Mientras se acrecientan las náuseas, necesito más combustible para callar ese sonido espasmódico de mi estómago por una noche y media mañana. Y todo esto ocurre bajo la descarada conciencia de que, luego de las 3 de la tarde, volverán y ésta vez con más fuerza, hasta volverte nada. Y vuelves a renacer, con cada oportunidad más incompleta.
Qué perverso se vuelve tener conciencia de las cosas. Tener cierto control sobre las situaciones, sin quererlo. Volverse creador. Qué arma y qué filo. Un descaro total.
Querer. Insisto en el colosal alcance de ese verbo. E invito a quien opine lo contrario a descalabrarme por completo. Somos todos partícipes de la longitud de nuestros deseos, concientes o no. E insisto en la conciencia, porque es ahí justo donde se acuestan a dormir las perversiones y el orgullo nato del ser. La delgada línea del culto a uno mismo, justo ahí. Ese poder central, el núcleo del universo individual y la cuna de nuestras ideas vinculadas con lo que queremos, de nosotros, de los demás, de la tierra misma. Y sí, vuelvo al punto en el que explico menos de lo que divago. Rían. No es para menos.

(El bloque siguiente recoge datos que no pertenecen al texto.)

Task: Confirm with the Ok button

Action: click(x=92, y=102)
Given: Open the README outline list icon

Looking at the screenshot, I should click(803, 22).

Recuerdo a mi madre decir, siempre: La vida fluye en el sentido que le damos. Claro. Ese es el problema. El bendito descalabro de todo! Tanto deseo escondido y al descubierto, tanta apología en pro del avance propio, tanto mecanismo de defensa disfrazado de cuentacuentos. Tanto control de nuestras vidas nos va a llevar derechito al sumidero. Uso del libre albedrío una mierda! Acá lo que hace falta es control y mordaza.
Qué vengan las deidades a dar lecciones de cocina y promuevan el lavado de cerebros. Yo no me como el cuento del ser humano desprendido. No hoy.
Qué otra cosa hay que demostrar para que creamos de una vez que nos llevamos directo al borde del maldito abismo, una y otra vez. De mil formas, con millones de cambios cada vez, como aparentando reencarnaciones sucesivas y nuevas visiones del futuro. Mucha mierda, y no de la que se desea en el mundo del teatro. Mucha mierda. Nos gusta estar ahí, justo en la línea, haciéndole compañía. Hay quienes se colocan a un lado de ella y miran al horizonte cercano, pretendiendo aparentar total desconocimiento de que la línea, de hecho, está ahí, justo a tus pies y que se encuentran a dos pasos de un nuevo acabar y miles de nuevos comienzos. Nauseas. Otros deciden pararse sobre ella, descuidadamente y con cierto aire melancólico. Concientes del siguiente paso y aterrados por el hecho pero dispuestos a avanzar hacia el gran hoyo.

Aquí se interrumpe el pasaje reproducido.